• What needs to be done
An exact transcript of all the records is required, with nothing left out.
-- Data to use follows --
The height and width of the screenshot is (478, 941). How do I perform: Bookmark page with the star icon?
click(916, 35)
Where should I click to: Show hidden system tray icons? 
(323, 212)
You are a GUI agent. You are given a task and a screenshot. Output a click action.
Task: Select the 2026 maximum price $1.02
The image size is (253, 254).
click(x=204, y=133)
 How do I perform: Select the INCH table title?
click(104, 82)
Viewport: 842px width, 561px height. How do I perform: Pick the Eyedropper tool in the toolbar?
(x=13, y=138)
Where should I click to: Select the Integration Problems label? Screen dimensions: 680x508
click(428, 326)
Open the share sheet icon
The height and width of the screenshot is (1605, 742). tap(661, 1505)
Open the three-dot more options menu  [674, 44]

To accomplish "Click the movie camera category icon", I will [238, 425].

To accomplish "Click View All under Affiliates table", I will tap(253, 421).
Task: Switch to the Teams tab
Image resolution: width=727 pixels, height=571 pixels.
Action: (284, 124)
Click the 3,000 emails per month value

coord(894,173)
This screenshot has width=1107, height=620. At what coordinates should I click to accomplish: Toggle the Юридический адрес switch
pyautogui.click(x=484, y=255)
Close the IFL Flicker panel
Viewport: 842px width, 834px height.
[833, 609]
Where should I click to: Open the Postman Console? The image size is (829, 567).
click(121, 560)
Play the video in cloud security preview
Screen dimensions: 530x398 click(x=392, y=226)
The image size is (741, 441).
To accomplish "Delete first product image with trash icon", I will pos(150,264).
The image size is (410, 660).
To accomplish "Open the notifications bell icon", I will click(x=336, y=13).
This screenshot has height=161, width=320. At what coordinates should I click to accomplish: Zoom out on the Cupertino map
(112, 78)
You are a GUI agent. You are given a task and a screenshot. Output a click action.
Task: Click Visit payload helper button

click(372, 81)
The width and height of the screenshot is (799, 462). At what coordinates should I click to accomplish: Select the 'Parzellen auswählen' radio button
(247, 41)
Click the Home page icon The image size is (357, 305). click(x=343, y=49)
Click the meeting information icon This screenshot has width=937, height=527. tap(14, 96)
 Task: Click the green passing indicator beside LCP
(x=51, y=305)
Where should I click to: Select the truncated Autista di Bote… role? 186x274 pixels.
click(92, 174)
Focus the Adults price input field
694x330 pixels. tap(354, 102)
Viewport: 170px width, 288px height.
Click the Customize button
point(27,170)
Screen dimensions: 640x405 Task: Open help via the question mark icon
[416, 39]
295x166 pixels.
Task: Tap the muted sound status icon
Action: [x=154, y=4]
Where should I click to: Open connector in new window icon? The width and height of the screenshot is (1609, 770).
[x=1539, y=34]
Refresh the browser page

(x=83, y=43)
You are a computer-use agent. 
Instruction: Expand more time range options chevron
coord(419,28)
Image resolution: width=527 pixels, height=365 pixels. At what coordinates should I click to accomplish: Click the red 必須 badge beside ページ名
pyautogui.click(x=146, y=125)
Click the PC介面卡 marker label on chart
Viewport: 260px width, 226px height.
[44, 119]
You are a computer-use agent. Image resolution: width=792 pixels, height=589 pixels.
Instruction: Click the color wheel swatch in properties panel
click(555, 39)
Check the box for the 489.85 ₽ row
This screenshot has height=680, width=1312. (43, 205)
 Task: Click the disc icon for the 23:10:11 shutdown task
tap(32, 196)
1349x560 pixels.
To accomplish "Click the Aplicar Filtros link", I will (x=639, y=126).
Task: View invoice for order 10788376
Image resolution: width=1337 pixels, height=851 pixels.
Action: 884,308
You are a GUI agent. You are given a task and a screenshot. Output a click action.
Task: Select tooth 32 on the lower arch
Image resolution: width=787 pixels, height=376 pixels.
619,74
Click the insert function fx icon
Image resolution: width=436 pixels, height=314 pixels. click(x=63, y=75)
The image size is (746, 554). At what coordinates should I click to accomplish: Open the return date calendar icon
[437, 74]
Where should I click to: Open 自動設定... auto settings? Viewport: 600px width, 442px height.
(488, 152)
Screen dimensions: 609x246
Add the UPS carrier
-- Data to use concluded --
• Exercise output
The height and width of the screenshot is (478, 941). How do I perform: Bookmark page with the star icon?
click(916, 35)
Where should I click to: Show hidden system tray icons? 
(323, 212)
You are a GUI agent. You are given a task and a screenshot. Output a click action.
Task: Select the 2026 maximum price $1.02
The image size is (253, 254).
click(x=204, y=133)
 How do I perform: Select the INCH table title?
click(104, 82)
Viewport: 842px width, 561px height. How do I perform: Pick the Eyedropper tool in the toolbar?
(x=13, y=138)
Where should I click to: Select the Integration Problems label? Screen dimensions: 680x508
click(428, 326)
Open the share sheet icon
The height and width of the screenshot is (1605, 742). tap(661, 1505)
Open the three-dot more options menu  [674, 44]

To accomplish "Click the movie camera category icon", I will [238, 425].

To accomplish "Click View All under Affiliates table", I will tap(253, 421).
Task: Switch to the Teams tab
Image resolution: width=727 pixels, height=571 pixels.
Action: (284, 124)
Click the 3,000 emails per month value

coord(894,173)
This screenshot has width=1107, height=620. At what coordinates should I click to accomplish: Toggle the Юридический адрес switch
pyautogui.click(x=484, y=255)
Close the IFL Flicker panel
Viewport: 842px width, 834px height.
[833, 609]
Where should I click to: Open the Postman Console? The image size is (829, 567).
click(121, 560)
Play the video in cloud security preview
Screen dimensions: 530x398 click(x=392, y=226)
The image size is (741, 441).
To accomplish "Delete first product image with trash icon", I will pos(150,264).
The image size is (410, 660).
To accomplish "Open the notifications bell icon", I will click(x=336, y=13).
This screenshot has height=161, width=320. At what coordinates should I click to accomplish: Zoom out on the Cupertino map
(112, 78)
You are a GUI agent. You are given a task and a screenshot. Output a click action.
Task: Click Visit payload helper button

click(372, 81)
The width and height of the screenshot is (799, 462). At what coordinates should I click to accomplish: Select the 'Parzellen auswählen' radio button
(247, 41)
Click the Home page icon The image size is (357, 305). click(x=343, y=49)
Click the meeting information icon This screenshot has width=937, height=527. tap(14, 96)
 Task: Click the green passing indicator beside LCP
(x=51, y=305)
Where should I click to: Select the truncated Autista di Bote… role? 186x274 pixels.
click(92, 174)
Focus the Adults price input field
694x330 pixels. tap(354, 102)
Viewport: 170px width, 288px height.
Click the Customize button
point(27,170)
Screen dimensions: 640x405 Task: Open help via the question mark icon
[416, 39]
295x166 pixels.
Task: Tap the muted sound status icon
Action: [x=154, y=4]
Where should I click to: Open connector in new window icon? The width and height of the screenshot is (1609, 770).
[x=1539, y=34]
Refresh the browser page

(x=83, y=43)
You are a computer-use agent. 
Instruction: Expand more time range options chevron
coord(419,28)
Image resolution: width=527 pixels, height=365 pixels. At what coordinates should I click to accomplish: Click the red 必須 badge beside ページ名
pyautogui.click(x=146, y=125)
Click the PC介面卡 marker label on chart
Viewport: 260px width, 226px height.
[44, 119]
You are a computer-use agent. Image resolution: width=792 pixels, height=589 pixels.
Instruction: Click the color wheel swatch in properties panel
click(555, 39)
Check the box for the 489.85 ₽ row
This screenshot has height=680, width=1312. (43, 205)
 Task: Click the disc icon for the 23:10:11 shutdown task
tap(32, 196)
1349x560 pixels.
To accomplish "Click the Aplicar Filtros link", I will (x=639, y=126).
Task: View invoice for order 10788376
Image resolution: width=1337 pixels, height=851 pixels.
Action: 884,308
You are a GUI agent. You are given a task and a screenshot. Output a click action.
Task: Select tooth 32 on the lower arch
Image resolution: width=787 pixels, height=376 pixels.
619,74
Click the insert function fx icon
Image resolution: width=436 pixels, height=314 pixels. click(x=63, y=75)
The image size is (746, 554). At what coordinates should I click to accomplish: Open the return date calendar icon
[437, 74]
Where should I click to: Open 自動設定... auto settings? Viewport: 600px width, 442px height.
(488, 152)
Screen dimensions: 609x246
Add the UPS carrier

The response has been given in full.